Обстоятельства благоприятствовали развитию западнических, т. е. германофильских, настроений в Киеве. В 1093 г. Евпраксия Всеволодовна, или императрица Адельгейда, сбежала от мужа к графине Матильде в Каноссу. Здесь она сделала разоблачение мужа, рассказав о том, что он принуждал ее к участию в оргиастических мистериях сатанинского культа николаитов. Папа Урбан оказал беглой императрице покровительство и помог ей пробраться на Русь, где она постриглась и умерла в монастыре в 1109 году. Компрометация императора переяславской княжной повела к тому, что Генрих попытался сблизиться с Киевом, Греческая церковь, крайне принципиальная в вопросах канона, осудила браки с католиками. Митрополит Иоанн даже грозил Всеволоду I отлучением. Но Святополку такая непреклонность политического противника была на руку. Он разрешил принять на вооружение антигреческий и, следовательно, проваряжский вариант древней истории Руси (II, 112–114).
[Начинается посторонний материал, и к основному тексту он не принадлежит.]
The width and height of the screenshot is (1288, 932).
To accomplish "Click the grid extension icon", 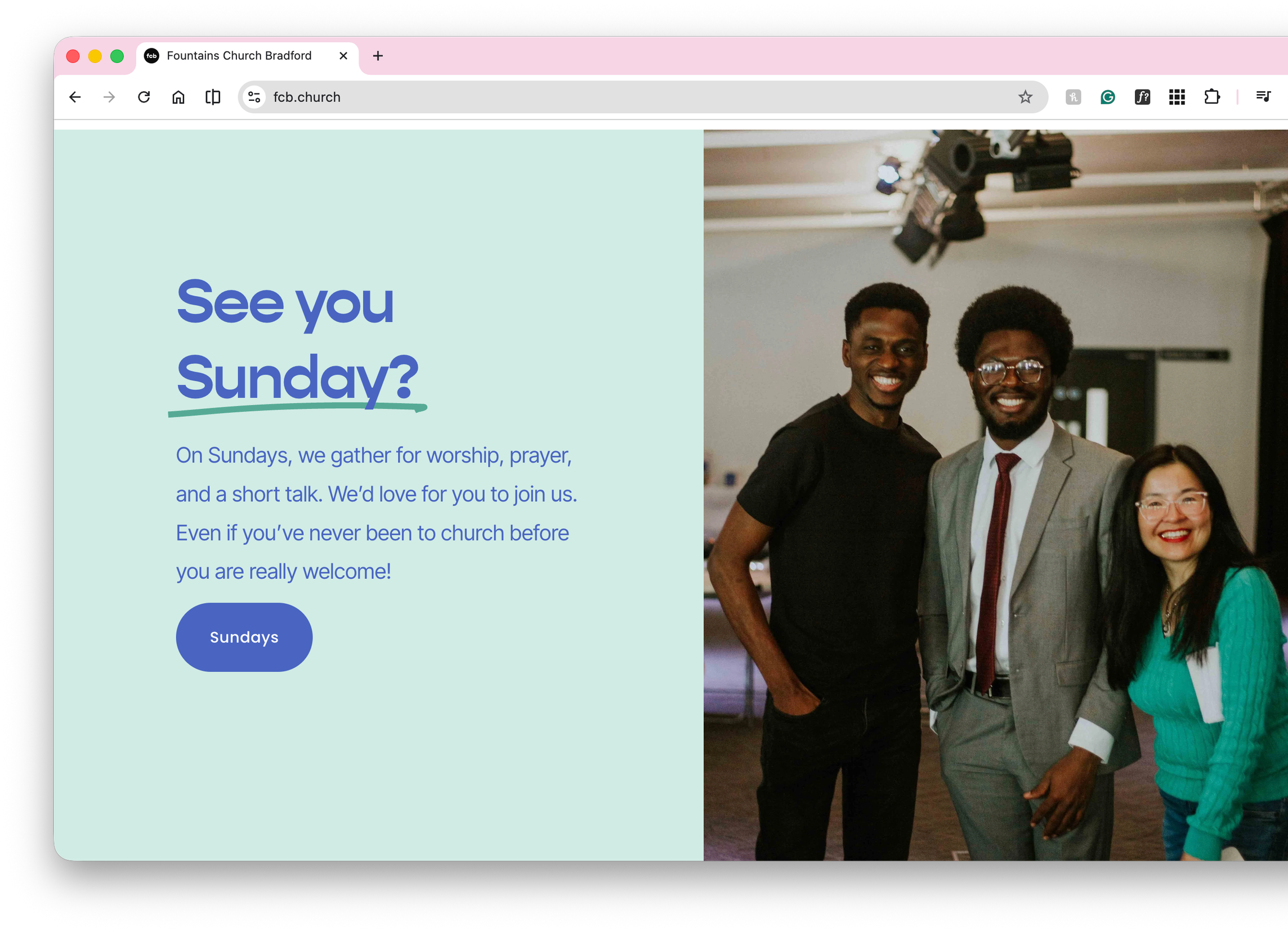I will (x=1177, y=97).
Так же оказались смазаны или замалчивались русско-венгерские, русско-печенежские и русско- торкские союзы, хотя только благодаря им Русь вышла победительницей после напряженной войны с Хазарией. Восстановленный нами ход истории показывает, что именно варяжские князья потерпели от Хазарского каганата поражение, чуть было не приведшее Русь к гибели. Летописец Нестор об этой странице истории умолчал. Видимо, одобрение союзов с кочевниками в те годы, когда Святополк терпел от половцев жестокие поражения, не представлялось автору летописи ни актуальным, ни конструктивным. А между тем незаинтересованный добросовестный арабский географ Масуди сообщает, что «русь и славяне составляют войско и прислугу хазарского царя».[60] Но приписать победу в освободительной войне 965 г. союзу славян с печенегами значило реабилитировать друга кочевников Олега Свято-славича, а отметить помощь Византии — подыграть Владимиру Всеволодовичу Мономаху. То и другое для Святополка Изяславича было нежелательно.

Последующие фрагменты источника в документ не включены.